■ **Goal 1**: In the passage on the enterprise network edge, find the sentence "The edge of today's network is highly reliable and extremely simple." Translate it into Spanish.
■ **Goal 2**: According to the passage on the enterprise network edge, which network components would the upgrade involve? Name every one.
■ **Goal 3**: Reproduce the passage on the enterprise network edge from "Today’s network can" up to and including "upgrade would entail.".

All three trends intersect at the edge of the network – the point where users connect to enterprise services. The edge of the enterprise network today, built on the past decade of networking technology, is a fixed edge. It was designed for a time when users and devices were not mobile, and for a time when wireless was a point product used only in the warehouse and factory. The edge of today's network is highly reliable and extremely simple. When users connect to a port, the network is there to provide them with instant high-speed access. But this simplicity does not lend itself to security – the network does not differentiate between authorized and unauthorized users, and it cannot make decisions about which people get which type of access.
Today’s network can be upgraded to address mobility, security, and convergence. The upgrade is a massive one, involving every closet switch, branch office router, core router, and even the physical cable plant. The challenge for the network manager is to support all three trends in a manageable, reliable way – without the disruption and expense that a massive network-wide upgrade would entail.

■ **Data extract**:
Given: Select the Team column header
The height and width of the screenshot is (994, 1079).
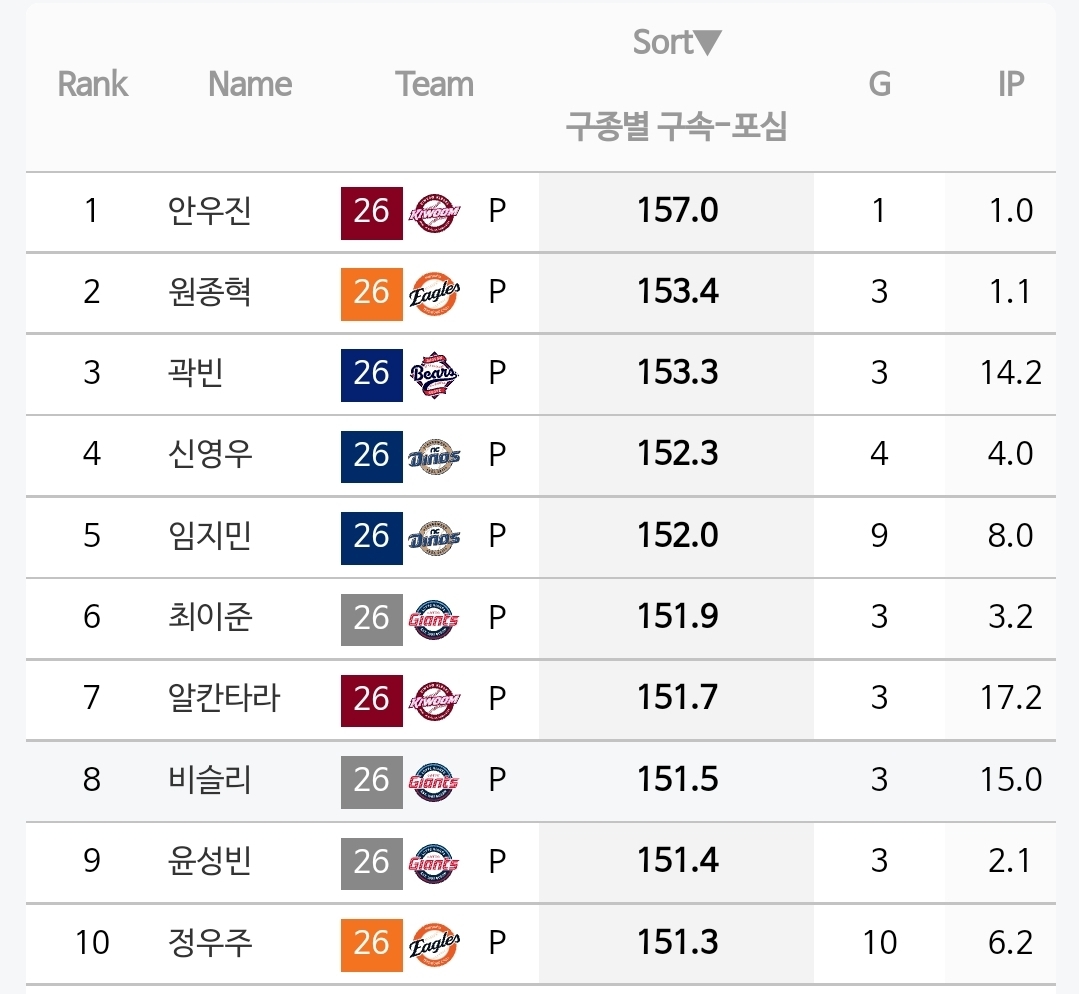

■ **Correct output 1**: El perímetro de la red actual es muy confiable y extremadamente sencillo.

■ **Correct output 2**:
- Every closet switch
- Branch office router
- Core router
- The physical cable plant

■ **Correct output 3**:
Today’s network can be upgraded to address mobility, security, and convergence. The upgrade is a massive one, involving every closet switch, branch office router, core router, and even the physical cable plant. The challenge for the network manager is to support all three trends in a manageable, reliable way – without the disruption and expense that a massive network-wide upgrade would entail.